オォオォオ――……。
 荒れ果てた城内の回廊脇で、先頭のジュンを基に立ち止まる一行。
 アリエスの示唆したある可能性が、ジュンに猜疑心を齎していた。
「魂魄の……移乗?」
 つまり……魂を移し替える儀式……? という事になるのだろう。
 本当か? ジャスティンがそんな非人道をするとは考えたくない。
「えっ? 何?」
「義兄……さま?」
「……」
 周囲の心配を他所に半ば放心状態のまま、両手をジっと見つめる。
「……ッ」
 意識を、自分自身をジャスティンに乗っ取られた感覚は……ない。
『……儀式の途中か……』
 ――ッ。!?
 レディの言葉を想起する。儀式がまだ済んでいない可能性がある。
 では、何を以て儀式は済むのか? クローゼットの秘密が怪しい。
「……」
 自分は幼少期、現実世界で育った。

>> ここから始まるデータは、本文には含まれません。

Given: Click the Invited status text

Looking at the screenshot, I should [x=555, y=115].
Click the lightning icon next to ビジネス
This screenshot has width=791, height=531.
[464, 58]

愛美と共に遊んだ記憶もある。
 この異世界とは別の世界で暮らしていた。これだけは確かな事だ。
「だが、……『偽の記憶』、とは……?」
 ジャスティンの台詞ではあるが……彼の言葉は信に値うだろうか?
 過去の記憶が改竄された贋作ではない、という確証が欲しい――。
「……!」
 一つだけ、頼りなくはあるが……心当たりがあるといえば、ある。
 異世界に来た当初、カミュの部屋で見つけた十字架のペンダント。
 自らをアリエスと銘打つ当少女にそれを見せ、反応をみれば――?
「どったの、ジャスティン」
「いや……何でもない……」
 容姿も性格も記憶の中の愛美とは異なる。別人なのかもしれない。
 探し求めていた妹に会えたと早合点して、浮かれていた事も事実。
 それに今はジェラルドの総攻撃の最中の様だ。時間的余裕も無い。
「……解ったよ……先を急ごう、……アリエス」
「おっ、よーやくぁたしの本名で呼んでくれたぁっ♪」
「……今の、ところは……」
 嬉々として溜飲を下げる少女の傍で、ジュンは遠慮がちに微笑う。
「! 義兄さま。物置倉庫は直ぐそこですが……」
「ほら王子、ぼやぼやしてると魔物が来ますよっ」
 後方で足踏みする二人にも急かされ、ジュンは重い足取りを運ぶ。